Le modèle anglo-saxon peut-il être appliqué en France ?
On pourrait adopter le meilleur du modèle anglo-saxon. Nous essayons d’aller dans ce sens. Par exemple, en France, la Fondation du patrimoine a lancé au mois d’avril une campagne nationale de crowdfunding, Ensemble, sauvons notre patrimoine. Cet appel au mécénat populaire a pour but de compléter le fonds dédié au patrimoine en péril.
Pensez-vous que l’on doit réformer et américaniser la politique culturelle française ?
Je ne pense pas. Le premier axe de développement serait de modifier la loi sur les déductions fiscales. C’est la règle du 5 pour 1 000 qu’il faut changer. Une entreprise bénéficie d’une réduction d’impôt de 60% sur ses dons de mécénat, avec un plafond de 5 euros pour 1 000 euros de chiffre d’affaires hors taxes. Cela profite uniquement aux grandes entreprises. Il faudrait également arrêter de penser au patrimoine en terme de coût mais l’envisager en terme de profit. C’est notre pétrole à nous. La méthode anglo-saxonne conçoit le patrimoine comme un investissement. Certes, il représente un coût au début mais il va nous rapporter beaucoup plus. Nous sommes la première destination touristique au monde avec 89 millions de visiteurs par an. Nos monuments constituent la vitrine de notre pays et donc un excellent investissement. Pour faire revivre ces monuments, il faut aussi penser à des solutions économiques pérennes et viables. Leur insuffler une deuxième vie, une nouvelle destination, un nouveau rôle. On peut penser à les transformer en résidence de loisirs, des espaces de co-workings, des sièges sociaux pour des start-up, des résidences d’artiste. Tous les monuments ne sont pas destinés à être visités comme le château de Versailles.

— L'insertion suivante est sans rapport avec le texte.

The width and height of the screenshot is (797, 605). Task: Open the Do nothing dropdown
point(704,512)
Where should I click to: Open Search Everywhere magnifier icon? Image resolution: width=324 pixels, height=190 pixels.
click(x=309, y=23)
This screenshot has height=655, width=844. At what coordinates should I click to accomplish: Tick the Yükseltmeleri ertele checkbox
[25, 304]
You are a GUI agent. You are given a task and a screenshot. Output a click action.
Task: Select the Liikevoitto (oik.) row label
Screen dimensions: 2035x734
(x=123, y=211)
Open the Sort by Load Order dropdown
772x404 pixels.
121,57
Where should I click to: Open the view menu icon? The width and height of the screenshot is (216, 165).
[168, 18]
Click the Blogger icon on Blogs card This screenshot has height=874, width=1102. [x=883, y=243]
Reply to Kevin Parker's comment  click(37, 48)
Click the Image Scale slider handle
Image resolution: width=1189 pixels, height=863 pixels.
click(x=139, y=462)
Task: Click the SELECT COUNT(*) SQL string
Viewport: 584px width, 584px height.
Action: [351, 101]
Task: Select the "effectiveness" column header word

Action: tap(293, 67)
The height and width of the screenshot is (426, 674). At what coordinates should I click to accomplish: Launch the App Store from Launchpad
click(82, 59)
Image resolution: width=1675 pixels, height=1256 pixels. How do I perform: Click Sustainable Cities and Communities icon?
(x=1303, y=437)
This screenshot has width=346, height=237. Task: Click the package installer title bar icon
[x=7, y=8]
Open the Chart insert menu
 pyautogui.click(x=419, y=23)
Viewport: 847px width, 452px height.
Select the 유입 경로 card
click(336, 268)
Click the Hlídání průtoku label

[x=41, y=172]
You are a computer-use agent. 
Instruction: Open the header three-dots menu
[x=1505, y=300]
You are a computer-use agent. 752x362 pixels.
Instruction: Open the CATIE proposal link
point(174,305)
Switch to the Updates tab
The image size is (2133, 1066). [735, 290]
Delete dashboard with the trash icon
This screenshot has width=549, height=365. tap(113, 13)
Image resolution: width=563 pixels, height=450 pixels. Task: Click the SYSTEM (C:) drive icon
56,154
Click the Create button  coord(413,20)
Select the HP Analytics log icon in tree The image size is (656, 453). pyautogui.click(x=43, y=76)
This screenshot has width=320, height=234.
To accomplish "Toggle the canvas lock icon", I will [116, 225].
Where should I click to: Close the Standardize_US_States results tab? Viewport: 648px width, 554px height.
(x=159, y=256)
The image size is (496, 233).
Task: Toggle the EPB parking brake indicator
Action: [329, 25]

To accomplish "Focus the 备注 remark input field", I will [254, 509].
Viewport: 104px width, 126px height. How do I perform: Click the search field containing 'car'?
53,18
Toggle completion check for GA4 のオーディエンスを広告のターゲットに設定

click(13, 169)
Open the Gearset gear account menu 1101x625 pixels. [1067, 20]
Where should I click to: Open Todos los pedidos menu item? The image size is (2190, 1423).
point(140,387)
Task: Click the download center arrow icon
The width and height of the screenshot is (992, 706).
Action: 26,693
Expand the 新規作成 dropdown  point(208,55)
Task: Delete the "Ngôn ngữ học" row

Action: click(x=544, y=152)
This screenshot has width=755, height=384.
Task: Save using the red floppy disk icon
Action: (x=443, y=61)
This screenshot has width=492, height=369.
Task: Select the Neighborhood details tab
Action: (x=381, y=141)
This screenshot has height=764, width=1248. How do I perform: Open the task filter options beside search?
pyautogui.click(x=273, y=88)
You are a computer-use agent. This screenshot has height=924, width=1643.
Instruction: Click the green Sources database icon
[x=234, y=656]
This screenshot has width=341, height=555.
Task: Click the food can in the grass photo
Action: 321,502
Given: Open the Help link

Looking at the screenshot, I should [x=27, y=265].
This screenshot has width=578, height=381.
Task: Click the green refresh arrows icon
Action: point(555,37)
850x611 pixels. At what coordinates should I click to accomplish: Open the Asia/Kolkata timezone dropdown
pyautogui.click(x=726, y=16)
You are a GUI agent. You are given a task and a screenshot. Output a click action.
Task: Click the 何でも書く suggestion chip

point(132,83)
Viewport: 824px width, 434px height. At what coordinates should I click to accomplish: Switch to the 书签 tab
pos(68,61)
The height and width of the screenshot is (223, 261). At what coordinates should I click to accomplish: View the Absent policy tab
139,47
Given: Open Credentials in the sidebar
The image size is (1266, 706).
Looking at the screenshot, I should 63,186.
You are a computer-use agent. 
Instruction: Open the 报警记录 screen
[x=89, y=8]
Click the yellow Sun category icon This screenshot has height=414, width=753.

Stéphane Bern a débuté sa carrière comme rédacteur en chef du magazine Dynastie avant de devenir chroniqueur à Madame Figaro en 1989. A la radio — chez Europe 1 et RTL, puis sur sur France Inter où il produit sa propre émission Le Fou du roi—, et à la télévision — Monument préféré des Français, Village préféré des Français, Secrets d’histoire (récits de grandes personnalités historiques : Mozart, Molière, Lafayette), Visites privées (mobilier national) —, il joue les commentateurs mondains pour vulgariser l’histoire de France, non sans humour et toujours avec autodérision. Il est aussi l’auteur de nombreux ouvrages et biographies historiques.